Pandemi Covid-19 memukul perekonomian, antara lain karena aktivitas warga harus dibatasi guna menekan penularannya. Penyebarluasan Covid-19 yang tak terkendali terbukti membuat layanan kesehatan ambruk dan berujung pada meningkatnya angka kematian. Kasus di India menjadi contoh jelas. Saat protokol kesehatan diabaikan dalam kegiatan politik dan keagamaan, penularan pun tak terkendali.
Meski tak menjamin tidak terjadi penularan, pemberian vaksin dilihat dapat menekan tingkat keparahan pada orang yang terinfeksi. Selain itu, tentu dengan tetap menerapkan protokol kesehatan, vaksin meningkatkan kepercayaan warga beraktivitas sehingga mendorong kembali perekonomian.

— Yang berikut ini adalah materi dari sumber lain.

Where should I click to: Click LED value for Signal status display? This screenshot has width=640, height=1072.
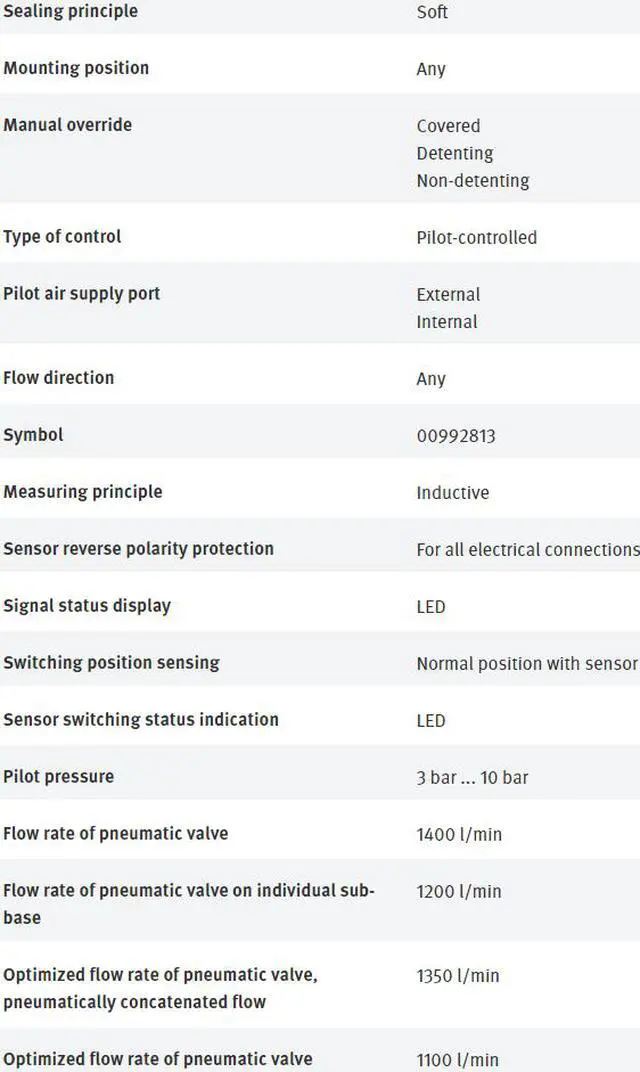tap(431, 607)
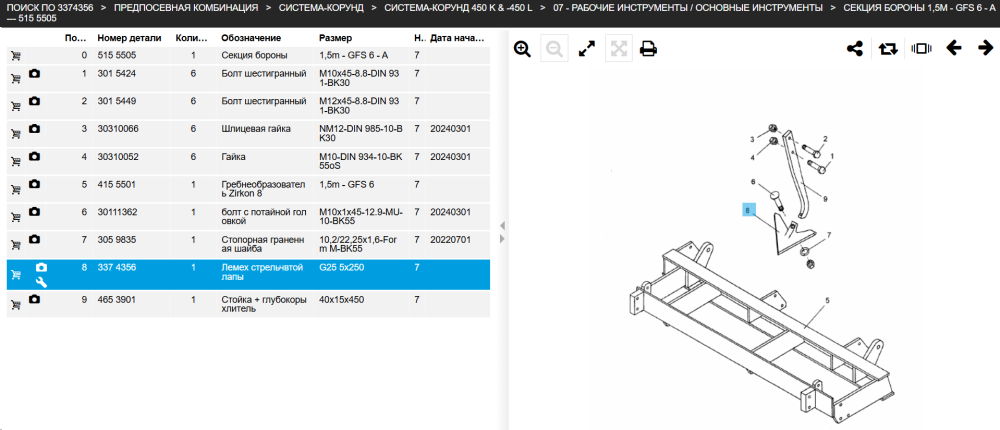This screenshot has width=1000, height=430.
Task: Click the zoom out magnifier icon
Action: 554,49
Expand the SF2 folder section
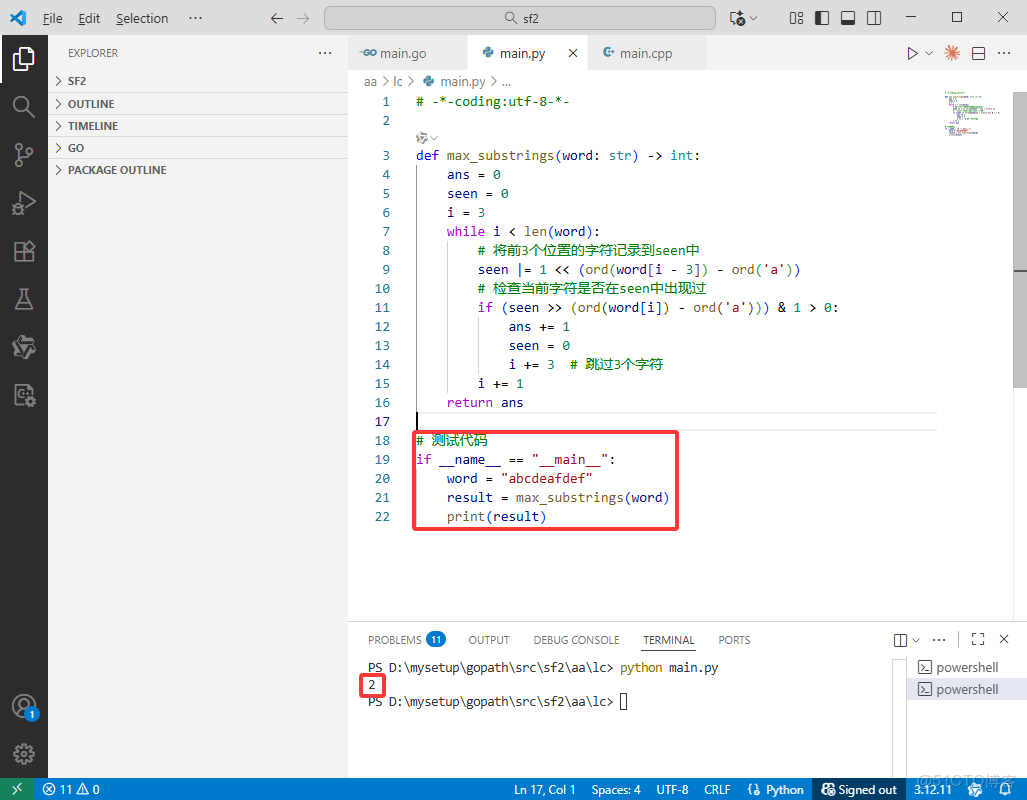 pyautogui.click(x=77, y=81)
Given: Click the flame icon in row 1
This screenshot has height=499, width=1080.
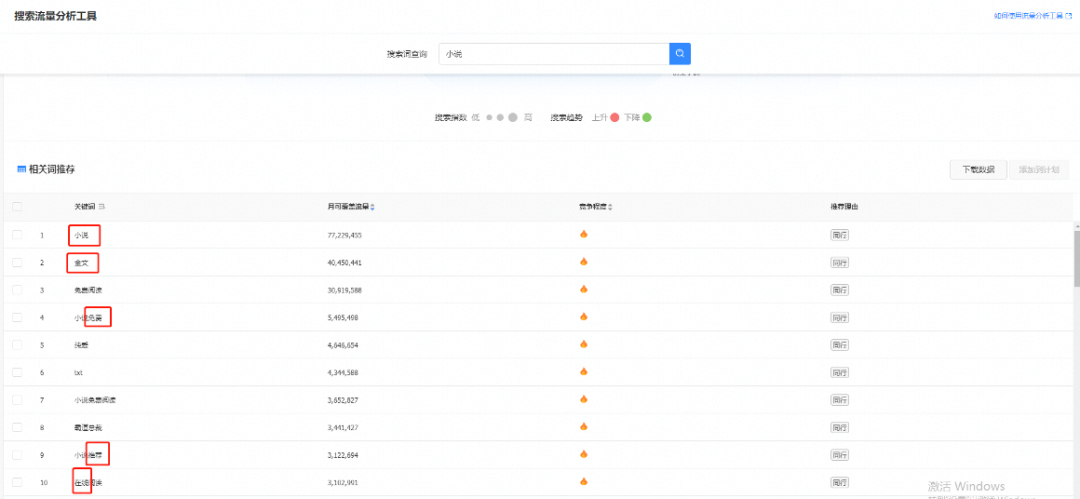Looking at the screenshot, I should (x=584, y=235).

Kesadaran ini pula yang kini menghinggapi pemimpin politik dan bisnis di Taiwan, wilayah yang oleh Beijing ditegaskan sebagai bagian dari China. Dilaporkan Kompas edisi 27 Mei 2021, Taiwan menghadapi lonjakan kasus positif Covid-19 setelah tahun lalu dipandang berhasil menangani pandemi. Hanya dalam empat pekan terakhir terjadi tambahan 4.918 kasus penularan lokal. Menurut worldometers, pada 27 Mei ada 5.569 kasus aktif di Taiwan. Padahal, pada tahun lalu, jumlah kasus aktif terbanyak ialah 311.

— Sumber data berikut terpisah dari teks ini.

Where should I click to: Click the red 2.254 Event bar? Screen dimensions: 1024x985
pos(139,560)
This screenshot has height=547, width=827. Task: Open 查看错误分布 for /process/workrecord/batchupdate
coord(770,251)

Dilaporkan Nikkei Asia, para pemimpin perusahaan elektronik Taiwan berupaya mendatangkan vaksin. Mereka akan mengambil 10 persen dari vaksin yang diperoleh itu untuk karyawan dan sisanya, 90 persen, bagi warga umum. Namun, ini tak mudah karena vaksin harus didatangkan otoritas pusat dengan pengawasan ketat. Para pemimpin perusahaan di Taiwan tampak cemas karena jumlah kasus yang meningkat tajam dikhawatirkan membuat ekonomi melambat.
Pemimpin politik di Taiwan juga berupaya mendatangkan vaksin, antara lain lewat perusahaan Pfizer-BioNTech. Namun, upaya mendatangkannya secara langsung dari perusahaan itu gagal. Presiden Tsai Ing-wen lantas menuduh China berada di balik kegagalan ini. Taiwan memang enggan mengambil vaksin Pfizer-BioNTech lewat perpanjangan tangan perusahaan itu—Shanghai Fosun Pharmaceutical Group yang berbasis di China—dengan pertimbangan keamanan. Niat China memberikan bantuan vaksin kepada Taiwan juga ditolak Taipei.

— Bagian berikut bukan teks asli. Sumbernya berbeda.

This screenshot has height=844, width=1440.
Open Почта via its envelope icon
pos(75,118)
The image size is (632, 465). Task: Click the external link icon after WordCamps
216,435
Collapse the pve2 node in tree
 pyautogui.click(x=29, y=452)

Meski unggul dalam aspek lainnya, Taiwan tergolong terlambat dalam vaksinasi. Menurut Bloomberg, per 27 Mei, baru 325.000 dosis diberikan di Taiwan (cukup untuk 0,7 persen populasi), sementara di AS sebanyak 291 juta dosis (45,3 persen), di China 567 juta dosis (20,2 persen), dan di Indonesia 26,3 juta dosis (4,9 persen). Di tengah keterbatasan suplai vaksin global dan praktik mengutamakan vaksin bagi dalam negeri, tak mudah bagi Taiwan untuk memenuhi kebutuhan vaksin.
Pandemi belum selesai. Penanganannya terbukti tak cukup dengan pembatasan lalu lintas internasional serta penerapan ketat protokol kesehatan. Faktor vaksin memegang peran yang krusial, terutama untuk memulihkan perekonomian.